:: OBJECTIVE ::
Swap "toolbar icon" for "toolbar button" in the data between the lines holding "The image size is (638, 360)." and "Action: click(214, 26)", inclusive, and give back only those lines, otherwise unchanged. Leave the pictures out.

:: PROVIDED MATERIAL ::

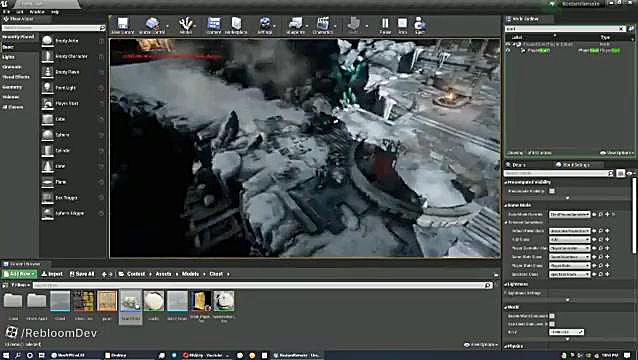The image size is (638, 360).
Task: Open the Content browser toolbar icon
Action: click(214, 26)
--
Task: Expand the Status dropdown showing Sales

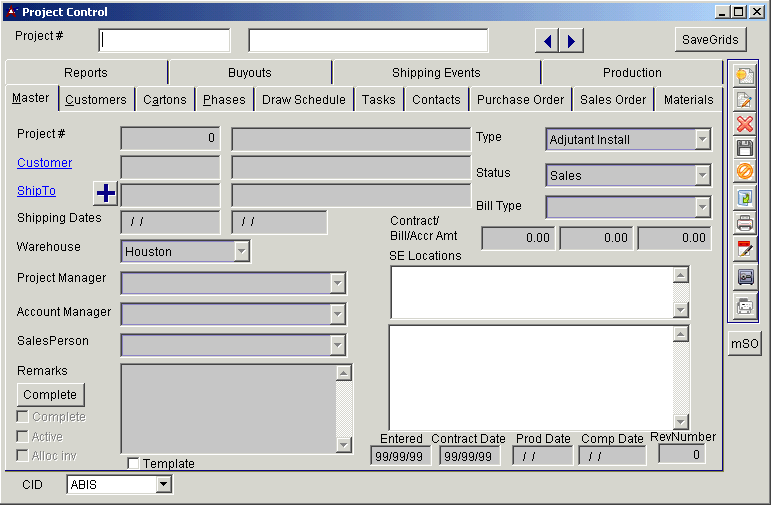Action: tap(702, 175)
--
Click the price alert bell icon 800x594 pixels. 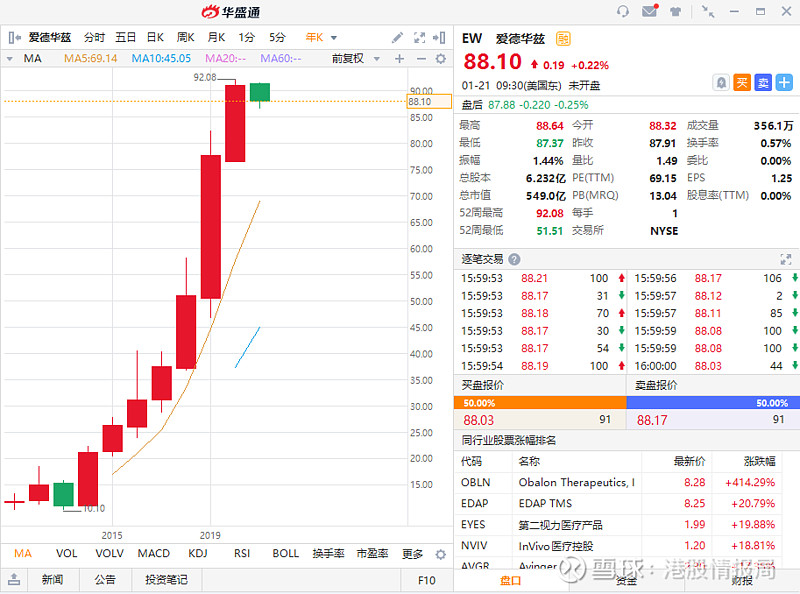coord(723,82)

:: PROBLEM SOLUTION ::
The image size is (638, 360).
Task: Open the Content browser toolbar button
Action: click(214, 26)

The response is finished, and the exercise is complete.